◆ **WHAT YOU SHOULD DO**
Copy exactly the stretch of data below from the line with "You are a computer-use agent. The image" through the line with "Task: Open the Changelog link", including both of those lines.

[Source data]
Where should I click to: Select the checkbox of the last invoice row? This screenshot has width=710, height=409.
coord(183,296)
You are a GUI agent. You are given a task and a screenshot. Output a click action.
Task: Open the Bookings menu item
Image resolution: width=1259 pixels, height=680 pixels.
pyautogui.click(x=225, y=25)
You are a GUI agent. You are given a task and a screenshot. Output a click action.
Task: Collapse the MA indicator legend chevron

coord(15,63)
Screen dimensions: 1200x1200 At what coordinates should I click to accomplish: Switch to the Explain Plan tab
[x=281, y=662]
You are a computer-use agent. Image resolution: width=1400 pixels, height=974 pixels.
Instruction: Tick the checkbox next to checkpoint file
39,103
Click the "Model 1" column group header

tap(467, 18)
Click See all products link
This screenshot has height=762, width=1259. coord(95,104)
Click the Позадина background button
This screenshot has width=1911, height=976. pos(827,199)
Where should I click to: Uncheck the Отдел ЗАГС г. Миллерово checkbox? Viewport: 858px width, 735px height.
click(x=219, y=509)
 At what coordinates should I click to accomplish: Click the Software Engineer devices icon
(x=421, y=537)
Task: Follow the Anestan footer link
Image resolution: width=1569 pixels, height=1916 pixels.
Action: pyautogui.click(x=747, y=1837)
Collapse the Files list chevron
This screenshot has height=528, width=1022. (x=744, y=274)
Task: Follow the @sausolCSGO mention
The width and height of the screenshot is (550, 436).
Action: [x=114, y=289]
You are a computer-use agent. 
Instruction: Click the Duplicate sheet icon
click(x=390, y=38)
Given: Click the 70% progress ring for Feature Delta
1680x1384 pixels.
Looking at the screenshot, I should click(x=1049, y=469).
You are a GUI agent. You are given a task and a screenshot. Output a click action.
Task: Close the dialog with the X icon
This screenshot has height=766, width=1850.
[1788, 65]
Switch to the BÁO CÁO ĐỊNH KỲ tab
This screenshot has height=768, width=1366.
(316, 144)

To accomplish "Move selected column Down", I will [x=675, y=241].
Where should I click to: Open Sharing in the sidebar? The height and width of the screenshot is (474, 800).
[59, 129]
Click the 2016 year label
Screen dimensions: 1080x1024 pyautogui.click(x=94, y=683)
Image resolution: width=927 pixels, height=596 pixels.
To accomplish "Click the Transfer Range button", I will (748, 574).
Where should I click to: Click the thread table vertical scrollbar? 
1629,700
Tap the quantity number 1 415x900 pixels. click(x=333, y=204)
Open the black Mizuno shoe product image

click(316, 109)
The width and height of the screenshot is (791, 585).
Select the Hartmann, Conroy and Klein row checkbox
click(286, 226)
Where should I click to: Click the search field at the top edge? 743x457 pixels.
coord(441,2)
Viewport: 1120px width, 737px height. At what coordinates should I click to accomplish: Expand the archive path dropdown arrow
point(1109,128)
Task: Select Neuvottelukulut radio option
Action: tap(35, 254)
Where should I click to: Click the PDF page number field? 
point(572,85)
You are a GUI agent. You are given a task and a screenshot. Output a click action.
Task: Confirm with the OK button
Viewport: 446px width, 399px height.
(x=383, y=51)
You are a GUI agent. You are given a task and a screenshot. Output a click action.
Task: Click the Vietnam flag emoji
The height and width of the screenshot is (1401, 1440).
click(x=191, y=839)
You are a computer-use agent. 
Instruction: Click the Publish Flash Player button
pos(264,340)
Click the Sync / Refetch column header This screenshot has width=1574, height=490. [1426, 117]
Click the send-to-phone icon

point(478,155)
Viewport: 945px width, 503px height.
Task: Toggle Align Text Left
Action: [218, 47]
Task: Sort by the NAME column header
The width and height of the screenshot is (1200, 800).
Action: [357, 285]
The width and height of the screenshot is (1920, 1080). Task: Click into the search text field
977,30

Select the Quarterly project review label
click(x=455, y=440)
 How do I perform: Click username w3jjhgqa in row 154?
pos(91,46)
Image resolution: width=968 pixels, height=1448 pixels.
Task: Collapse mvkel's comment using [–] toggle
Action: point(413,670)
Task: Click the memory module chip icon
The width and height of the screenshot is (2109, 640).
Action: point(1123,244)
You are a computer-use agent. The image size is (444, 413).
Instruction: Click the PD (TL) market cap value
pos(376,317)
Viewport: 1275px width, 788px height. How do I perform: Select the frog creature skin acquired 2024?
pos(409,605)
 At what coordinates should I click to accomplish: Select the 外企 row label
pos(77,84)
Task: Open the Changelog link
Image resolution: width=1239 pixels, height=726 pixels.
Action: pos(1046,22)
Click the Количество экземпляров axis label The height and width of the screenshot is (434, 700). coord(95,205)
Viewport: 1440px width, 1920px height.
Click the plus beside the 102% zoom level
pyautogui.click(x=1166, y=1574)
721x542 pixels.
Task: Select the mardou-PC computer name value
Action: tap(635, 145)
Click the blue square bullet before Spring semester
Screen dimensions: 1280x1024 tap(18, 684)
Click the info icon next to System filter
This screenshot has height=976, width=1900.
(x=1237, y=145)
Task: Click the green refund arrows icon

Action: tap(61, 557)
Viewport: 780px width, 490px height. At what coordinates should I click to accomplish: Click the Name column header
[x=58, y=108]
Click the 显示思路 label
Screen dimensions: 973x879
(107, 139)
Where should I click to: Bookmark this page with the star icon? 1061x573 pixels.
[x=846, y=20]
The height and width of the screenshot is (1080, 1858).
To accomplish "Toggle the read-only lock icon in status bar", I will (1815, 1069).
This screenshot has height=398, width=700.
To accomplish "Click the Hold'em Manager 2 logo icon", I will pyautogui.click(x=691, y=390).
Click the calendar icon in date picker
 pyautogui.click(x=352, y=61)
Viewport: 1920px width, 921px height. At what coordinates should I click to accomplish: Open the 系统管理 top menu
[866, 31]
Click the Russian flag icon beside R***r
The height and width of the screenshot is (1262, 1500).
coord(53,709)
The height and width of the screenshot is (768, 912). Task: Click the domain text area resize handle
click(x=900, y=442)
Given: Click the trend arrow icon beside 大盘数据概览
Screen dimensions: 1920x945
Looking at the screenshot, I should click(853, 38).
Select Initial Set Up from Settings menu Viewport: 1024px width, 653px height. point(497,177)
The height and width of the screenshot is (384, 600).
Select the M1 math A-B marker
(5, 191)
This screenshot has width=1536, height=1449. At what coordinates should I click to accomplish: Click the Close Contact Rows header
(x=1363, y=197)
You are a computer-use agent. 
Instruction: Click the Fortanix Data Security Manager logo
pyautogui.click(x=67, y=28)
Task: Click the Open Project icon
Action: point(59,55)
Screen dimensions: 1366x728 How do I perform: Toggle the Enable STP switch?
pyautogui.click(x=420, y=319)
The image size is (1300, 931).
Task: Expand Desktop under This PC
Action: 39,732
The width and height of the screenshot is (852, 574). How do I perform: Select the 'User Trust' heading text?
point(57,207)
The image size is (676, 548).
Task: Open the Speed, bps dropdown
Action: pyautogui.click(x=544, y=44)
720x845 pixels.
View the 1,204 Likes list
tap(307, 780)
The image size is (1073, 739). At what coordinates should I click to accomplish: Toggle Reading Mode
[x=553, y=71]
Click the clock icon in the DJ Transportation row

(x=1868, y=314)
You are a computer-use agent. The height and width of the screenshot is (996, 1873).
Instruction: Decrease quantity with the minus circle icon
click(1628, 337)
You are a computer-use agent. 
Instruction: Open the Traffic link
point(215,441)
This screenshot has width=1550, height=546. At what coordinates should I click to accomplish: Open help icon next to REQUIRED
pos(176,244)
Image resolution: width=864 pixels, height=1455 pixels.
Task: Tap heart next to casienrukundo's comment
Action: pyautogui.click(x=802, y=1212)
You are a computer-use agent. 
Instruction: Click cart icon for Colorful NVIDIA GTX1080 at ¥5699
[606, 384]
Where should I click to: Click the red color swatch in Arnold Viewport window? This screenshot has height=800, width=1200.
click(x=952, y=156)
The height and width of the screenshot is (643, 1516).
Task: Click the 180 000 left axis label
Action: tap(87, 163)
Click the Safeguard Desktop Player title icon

◆ **TASK RESULT**
You are a computer-use agent. The image size is (444, 413).
Instruction: Click the PD (TL) market cap value
pos(376,317)
Viewport: 1275px width, 788px height. How do I perform: Select the frog creature skin acquired 2024?
pos(409,605)
 At what coordinates should I click to accomplish: Select the 外企 row label
pos(77,84)
Task: Open the Changelog link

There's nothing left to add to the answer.